Jerry was seated on the top step of the back porch waiting for them. They caught a dreamy far-away expression in his gray eyes. He was looking across the shimmering distance to the Chiricahua Mountains, and thinking of the time when he would build, on his own five hundred acres, a home for someone. He glanced up almost guiltily when Mary’s finger tips gave him a light caress on his sun-tanned cheek.

“Brother Jerry,” she teased, “are you star-dreaming?”

He sprang to his feet. “I reckon I was dreaming, sure enough, Little Sister,” he confessed.

Mary slipped her slim, white hand under his khaki-covered arm, and, smiling up at him with frank friendship, she said, “The road down the hill is so rough and hobbly, I’m going to hang on to you, may I?”

Dora did not hear the cowboy’s low spoken reply, for Dick was speaking to her, but to herself she thought, “Some day a miracle will be performed and she who is now blind will see, and great will be the revelation.” Then, self-rebuking and aloud, “Oh, Dick, forgive me, what were you saying? I reckon, as Jerry says, that I was thinking of something else.”

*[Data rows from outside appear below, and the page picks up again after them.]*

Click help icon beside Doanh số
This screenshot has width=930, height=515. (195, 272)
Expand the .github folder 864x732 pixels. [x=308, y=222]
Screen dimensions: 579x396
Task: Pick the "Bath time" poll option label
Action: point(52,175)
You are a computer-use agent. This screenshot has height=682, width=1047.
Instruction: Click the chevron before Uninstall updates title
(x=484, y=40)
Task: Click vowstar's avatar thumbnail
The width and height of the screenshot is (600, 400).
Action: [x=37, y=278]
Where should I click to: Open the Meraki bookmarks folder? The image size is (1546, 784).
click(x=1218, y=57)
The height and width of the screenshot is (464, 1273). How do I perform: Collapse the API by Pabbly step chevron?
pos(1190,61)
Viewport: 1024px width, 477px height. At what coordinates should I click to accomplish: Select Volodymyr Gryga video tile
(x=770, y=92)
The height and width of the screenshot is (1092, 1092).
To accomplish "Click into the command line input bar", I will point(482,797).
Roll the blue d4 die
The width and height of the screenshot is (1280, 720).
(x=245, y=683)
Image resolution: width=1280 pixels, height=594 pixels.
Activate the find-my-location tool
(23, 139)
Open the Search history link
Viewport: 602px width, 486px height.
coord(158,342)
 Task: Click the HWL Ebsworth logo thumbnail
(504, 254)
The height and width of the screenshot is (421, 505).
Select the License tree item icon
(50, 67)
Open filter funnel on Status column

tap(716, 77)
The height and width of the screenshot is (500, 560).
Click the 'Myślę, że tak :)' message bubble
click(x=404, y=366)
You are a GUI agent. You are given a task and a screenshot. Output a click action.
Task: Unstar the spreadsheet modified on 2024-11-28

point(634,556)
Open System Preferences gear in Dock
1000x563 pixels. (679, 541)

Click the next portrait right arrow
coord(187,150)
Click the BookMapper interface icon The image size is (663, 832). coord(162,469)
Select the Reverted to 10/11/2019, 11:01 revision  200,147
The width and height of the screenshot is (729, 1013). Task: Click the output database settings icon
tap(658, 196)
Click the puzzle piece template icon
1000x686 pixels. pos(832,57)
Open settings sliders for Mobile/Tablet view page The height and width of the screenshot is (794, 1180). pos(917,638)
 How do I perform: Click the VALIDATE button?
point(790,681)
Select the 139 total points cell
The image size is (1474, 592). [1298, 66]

“Not very complimentary to your present companion.” Dick pretended to be quite downcast about it. “I merely asked if I might aid you over the ruts—”

Dora laughed gleefully. “Dick,” she said in a low voice, “I’m going to tell you what I was thinking. I was wondering why Mary doesn’t notice that Jerry likes her extra-special.” Dick’s eyes were wide in the starlight. “Does he? I hadn’t noticed it.”

Dora laughed and changed the subject. “Oh, Dick, isn’t this the shudderin’est, spookiest place there ever was?”

They had passed the three small adobe huts that were occupied by Mexican families and were among the old crumbling houses, which, in the dim light, looked more haunted than they had in the day.

“I suppose that each one holds memories of sudden riches won, and many of them have secrets of tragedies,—murders even, maybe.” Dora shuddered and drew closer to Dick.